Question:
What is the Difference between DNA Purification and RNA Purification?
The Protein Man Says:
Understanding the specific roles DNA and RNA play is an important factor in most molecular biology, genomics, biotechnology and epidemiology studies. However, you will need high quality DNA and RNA samples to be able to satisfy the requirements of your experimentation and subsequent downstream applications since using contaminated samples cannot give you accurate and biologically relevant results. And this is where DNA and RNA purification comes in.
So, what is the main difference between DNA purification and RNA purification?
DNA Purification
DNA can be prepared from a whole range of materials including blood, exfoliated bladder cells, frozen tissue samples and paraffin tissue blocks. Since DNA is generally stable under suitable storage conditions, it can be prepared and stored in batches.
DNA extraction and purification involves three basic steps – breaking the cells open to expose the DNA, removing the membrane lipids through the use of an appropriate detergent and precipitating the DNA with alcohol. There are also two optional steps that are almost always done prior to the precipitation step - the removal of proteins by adding an appropriate protease and the removal of RNA with the use of an RNase.
Through DNA purification of your samples, you can minimize the disturbance from non-target DNA and other contaminants and increase the stability of your sample in long-term storage.
RNA Purification
RNA extraction and purification, on the other hand, involves four basic steps. First, you need to disrupt the cells by adding guanidium thiocyanate and a reducing agent to the sample and then subject it to vigorous shaking or vortexing.
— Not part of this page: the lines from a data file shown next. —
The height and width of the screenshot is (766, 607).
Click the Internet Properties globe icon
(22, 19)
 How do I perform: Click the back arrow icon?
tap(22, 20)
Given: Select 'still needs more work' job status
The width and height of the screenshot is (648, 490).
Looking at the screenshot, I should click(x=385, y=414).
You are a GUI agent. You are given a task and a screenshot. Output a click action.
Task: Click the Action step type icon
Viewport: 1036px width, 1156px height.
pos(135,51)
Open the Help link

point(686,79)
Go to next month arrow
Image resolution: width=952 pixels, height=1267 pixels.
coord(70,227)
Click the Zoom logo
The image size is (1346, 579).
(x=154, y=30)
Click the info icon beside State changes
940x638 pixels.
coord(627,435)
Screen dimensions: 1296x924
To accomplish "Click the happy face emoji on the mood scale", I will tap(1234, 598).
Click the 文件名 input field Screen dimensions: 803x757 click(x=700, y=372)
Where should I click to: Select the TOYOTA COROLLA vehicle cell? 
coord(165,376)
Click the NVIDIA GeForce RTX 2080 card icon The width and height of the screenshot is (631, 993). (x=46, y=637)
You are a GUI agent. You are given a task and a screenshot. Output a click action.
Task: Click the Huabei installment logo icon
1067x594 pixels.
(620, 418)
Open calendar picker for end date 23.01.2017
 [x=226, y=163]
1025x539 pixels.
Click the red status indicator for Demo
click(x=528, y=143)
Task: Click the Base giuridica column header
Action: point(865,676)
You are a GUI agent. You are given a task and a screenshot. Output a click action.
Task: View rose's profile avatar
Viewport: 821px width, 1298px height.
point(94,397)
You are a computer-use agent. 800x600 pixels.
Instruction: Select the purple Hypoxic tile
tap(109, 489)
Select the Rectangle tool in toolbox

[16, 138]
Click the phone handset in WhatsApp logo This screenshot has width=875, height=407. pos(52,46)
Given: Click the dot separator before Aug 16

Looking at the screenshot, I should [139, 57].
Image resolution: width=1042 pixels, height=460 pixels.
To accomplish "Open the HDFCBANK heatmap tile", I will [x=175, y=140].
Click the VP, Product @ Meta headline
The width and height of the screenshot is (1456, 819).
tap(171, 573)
This step will also break the disulphide bonds and inactivate the contaminant proteins present in the sample.
After cell lysis, you need to add phenol and chloroform-isoamyl alcohol to separate your RNA sample from the solution. The aqueous phase contains your precious RNA so you need to put it in a separate tube, add isopropanol and centrifugate the solution to precipitate your RNA. Washing the precipitate with 75% ethanol will then remove any impurities from your sample.
However, it is important to note that RNA is less stable as compared to DNA so you should only isolate it prior to use. Special care should also be taken before, during and after the process to ensure the purity of your sample. Remember, even the smallest amount of RNase can compromise its quality.
DNA and RNA can also be isolated from the same biological sample by extracting a total nucleic acid fraction and dividing it into two parts – one of which will be treated with a DNase 1 while the other portion will be treated with RNase A to recover RNA and DNA, respectively.